⟨

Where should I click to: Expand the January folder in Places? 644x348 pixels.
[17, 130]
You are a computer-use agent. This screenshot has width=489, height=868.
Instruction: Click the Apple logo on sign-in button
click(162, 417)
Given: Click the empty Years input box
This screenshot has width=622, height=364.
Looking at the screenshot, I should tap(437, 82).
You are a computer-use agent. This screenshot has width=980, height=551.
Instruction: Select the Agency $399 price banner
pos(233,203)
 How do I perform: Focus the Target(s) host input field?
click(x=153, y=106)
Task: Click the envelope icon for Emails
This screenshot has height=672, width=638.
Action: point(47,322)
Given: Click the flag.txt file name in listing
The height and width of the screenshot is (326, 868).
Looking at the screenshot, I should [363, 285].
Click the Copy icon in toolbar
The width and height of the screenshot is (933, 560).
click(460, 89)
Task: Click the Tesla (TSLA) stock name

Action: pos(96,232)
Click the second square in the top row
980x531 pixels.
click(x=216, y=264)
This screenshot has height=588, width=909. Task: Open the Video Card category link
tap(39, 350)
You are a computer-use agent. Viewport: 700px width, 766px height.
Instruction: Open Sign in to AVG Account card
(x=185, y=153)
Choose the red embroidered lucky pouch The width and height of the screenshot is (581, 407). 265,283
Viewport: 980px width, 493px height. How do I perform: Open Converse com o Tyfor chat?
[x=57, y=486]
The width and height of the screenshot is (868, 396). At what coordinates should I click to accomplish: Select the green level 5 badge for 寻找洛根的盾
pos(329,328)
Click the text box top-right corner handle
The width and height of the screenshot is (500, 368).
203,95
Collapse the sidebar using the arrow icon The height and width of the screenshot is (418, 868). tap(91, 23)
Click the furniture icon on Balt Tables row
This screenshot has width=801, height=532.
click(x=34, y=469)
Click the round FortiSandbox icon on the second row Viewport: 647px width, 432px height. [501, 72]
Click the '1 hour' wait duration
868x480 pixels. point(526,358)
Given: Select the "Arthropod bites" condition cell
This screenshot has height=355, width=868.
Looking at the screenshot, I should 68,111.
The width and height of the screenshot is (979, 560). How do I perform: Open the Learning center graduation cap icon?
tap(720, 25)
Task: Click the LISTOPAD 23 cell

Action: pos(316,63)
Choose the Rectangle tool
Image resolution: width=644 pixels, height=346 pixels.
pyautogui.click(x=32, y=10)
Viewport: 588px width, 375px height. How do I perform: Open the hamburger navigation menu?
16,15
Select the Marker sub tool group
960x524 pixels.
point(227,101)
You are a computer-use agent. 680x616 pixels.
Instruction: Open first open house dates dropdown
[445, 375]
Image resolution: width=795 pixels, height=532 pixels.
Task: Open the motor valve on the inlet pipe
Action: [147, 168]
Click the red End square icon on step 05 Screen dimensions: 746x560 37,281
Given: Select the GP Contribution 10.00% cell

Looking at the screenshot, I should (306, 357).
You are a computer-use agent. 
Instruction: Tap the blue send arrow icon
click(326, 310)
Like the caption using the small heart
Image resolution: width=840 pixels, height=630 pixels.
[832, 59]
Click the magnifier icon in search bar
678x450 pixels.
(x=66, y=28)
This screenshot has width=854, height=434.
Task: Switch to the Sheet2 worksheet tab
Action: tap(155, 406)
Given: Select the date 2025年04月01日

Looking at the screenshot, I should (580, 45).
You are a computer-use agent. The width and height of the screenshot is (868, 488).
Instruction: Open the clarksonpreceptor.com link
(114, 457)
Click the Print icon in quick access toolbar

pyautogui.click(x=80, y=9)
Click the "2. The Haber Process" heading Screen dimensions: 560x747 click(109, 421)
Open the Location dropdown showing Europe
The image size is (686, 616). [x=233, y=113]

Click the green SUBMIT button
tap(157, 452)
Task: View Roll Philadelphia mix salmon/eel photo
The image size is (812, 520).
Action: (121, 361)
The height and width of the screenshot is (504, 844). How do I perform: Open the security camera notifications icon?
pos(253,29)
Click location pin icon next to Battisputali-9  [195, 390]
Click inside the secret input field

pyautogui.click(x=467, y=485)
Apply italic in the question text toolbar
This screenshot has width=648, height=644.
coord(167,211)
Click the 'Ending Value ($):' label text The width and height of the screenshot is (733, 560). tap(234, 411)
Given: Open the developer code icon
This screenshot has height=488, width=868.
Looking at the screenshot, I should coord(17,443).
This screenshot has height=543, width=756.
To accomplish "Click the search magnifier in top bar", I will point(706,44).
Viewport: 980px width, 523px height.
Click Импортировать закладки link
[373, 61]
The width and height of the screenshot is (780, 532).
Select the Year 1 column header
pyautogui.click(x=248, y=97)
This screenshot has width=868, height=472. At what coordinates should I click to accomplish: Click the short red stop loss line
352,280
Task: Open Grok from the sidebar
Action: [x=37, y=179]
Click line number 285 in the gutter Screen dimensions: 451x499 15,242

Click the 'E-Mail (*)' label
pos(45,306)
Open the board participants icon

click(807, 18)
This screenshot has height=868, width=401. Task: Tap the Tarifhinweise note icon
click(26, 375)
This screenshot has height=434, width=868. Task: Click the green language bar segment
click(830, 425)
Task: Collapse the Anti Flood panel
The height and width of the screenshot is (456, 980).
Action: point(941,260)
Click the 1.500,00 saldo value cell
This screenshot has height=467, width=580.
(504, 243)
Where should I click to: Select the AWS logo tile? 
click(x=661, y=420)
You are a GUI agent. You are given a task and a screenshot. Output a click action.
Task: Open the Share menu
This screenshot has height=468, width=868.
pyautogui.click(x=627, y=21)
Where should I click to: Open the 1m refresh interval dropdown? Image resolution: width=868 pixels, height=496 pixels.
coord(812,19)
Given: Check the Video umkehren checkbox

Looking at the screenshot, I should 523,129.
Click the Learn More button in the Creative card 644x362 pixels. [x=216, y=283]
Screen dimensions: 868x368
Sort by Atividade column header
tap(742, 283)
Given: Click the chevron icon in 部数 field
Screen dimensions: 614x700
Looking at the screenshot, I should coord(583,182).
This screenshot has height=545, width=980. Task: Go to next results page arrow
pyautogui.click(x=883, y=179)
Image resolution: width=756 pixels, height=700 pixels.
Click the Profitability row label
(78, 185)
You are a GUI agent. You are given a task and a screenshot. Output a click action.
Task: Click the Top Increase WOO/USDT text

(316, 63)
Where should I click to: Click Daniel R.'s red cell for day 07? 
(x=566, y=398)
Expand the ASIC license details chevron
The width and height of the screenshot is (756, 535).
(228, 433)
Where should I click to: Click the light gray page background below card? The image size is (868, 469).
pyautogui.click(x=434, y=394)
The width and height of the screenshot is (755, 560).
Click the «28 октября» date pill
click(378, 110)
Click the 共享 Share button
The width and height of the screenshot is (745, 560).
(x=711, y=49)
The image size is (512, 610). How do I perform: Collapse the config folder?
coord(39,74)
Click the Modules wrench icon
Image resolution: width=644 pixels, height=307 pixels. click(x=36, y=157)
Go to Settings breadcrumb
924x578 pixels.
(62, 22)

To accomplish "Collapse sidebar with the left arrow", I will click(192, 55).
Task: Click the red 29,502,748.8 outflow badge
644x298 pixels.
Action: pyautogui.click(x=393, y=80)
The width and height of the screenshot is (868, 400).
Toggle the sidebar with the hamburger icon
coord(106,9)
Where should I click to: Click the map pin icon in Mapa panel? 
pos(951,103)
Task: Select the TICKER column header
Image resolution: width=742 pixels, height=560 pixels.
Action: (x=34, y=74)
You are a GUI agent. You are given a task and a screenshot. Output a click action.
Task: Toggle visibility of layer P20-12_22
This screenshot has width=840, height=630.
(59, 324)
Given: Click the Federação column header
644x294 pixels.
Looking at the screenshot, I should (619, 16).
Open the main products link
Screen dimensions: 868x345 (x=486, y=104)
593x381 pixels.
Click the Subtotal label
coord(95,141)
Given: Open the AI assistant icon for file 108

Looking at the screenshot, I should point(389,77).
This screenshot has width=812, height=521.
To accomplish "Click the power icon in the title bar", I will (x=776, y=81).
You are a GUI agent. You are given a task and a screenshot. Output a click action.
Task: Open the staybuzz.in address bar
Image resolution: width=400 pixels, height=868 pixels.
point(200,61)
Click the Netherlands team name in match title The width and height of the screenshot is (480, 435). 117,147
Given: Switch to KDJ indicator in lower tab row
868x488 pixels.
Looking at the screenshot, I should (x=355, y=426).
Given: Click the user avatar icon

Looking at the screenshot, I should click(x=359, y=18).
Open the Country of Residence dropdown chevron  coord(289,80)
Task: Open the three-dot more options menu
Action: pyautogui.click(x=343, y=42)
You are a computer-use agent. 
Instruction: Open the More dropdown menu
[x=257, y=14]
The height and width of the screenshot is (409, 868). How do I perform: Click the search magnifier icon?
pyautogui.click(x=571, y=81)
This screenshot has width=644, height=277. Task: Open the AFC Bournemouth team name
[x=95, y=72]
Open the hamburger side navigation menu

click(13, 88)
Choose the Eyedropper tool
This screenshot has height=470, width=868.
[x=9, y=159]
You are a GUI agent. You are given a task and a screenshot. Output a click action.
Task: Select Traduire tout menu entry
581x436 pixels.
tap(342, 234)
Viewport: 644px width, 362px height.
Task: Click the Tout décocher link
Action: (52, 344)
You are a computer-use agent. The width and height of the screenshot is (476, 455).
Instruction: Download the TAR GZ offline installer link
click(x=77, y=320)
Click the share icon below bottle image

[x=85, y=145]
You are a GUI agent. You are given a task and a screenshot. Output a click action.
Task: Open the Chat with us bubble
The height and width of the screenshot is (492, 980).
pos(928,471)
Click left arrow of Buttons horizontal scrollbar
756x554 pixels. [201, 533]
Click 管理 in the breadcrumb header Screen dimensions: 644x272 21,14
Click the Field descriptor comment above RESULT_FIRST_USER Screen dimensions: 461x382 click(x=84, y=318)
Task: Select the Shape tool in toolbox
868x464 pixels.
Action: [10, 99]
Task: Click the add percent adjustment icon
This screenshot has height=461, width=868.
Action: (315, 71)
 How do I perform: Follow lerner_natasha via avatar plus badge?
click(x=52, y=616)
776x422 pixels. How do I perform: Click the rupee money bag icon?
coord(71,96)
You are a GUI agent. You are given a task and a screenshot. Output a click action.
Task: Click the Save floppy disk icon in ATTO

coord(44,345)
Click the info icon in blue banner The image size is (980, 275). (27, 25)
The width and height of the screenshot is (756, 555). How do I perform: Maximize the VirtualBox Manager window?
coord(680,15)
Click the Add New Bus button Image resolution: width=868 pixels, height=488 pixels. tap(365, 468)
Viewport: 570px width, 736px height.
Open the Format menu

⟩

* Assigned task
Word for word, output the lines of the data from its first line through the line where "Given: Click the empty Years input box" appears, and stop there.

* Solution to this task
Where should I click to: Expand the January folder in Places? 644x348 pixels.
[17, 130]
You are a computer-use agent. This screenshot has width=489, height=868.
Instruction: Click the Apple logo on sign-in button
click(162, 417)
Given: Click the empty Years input box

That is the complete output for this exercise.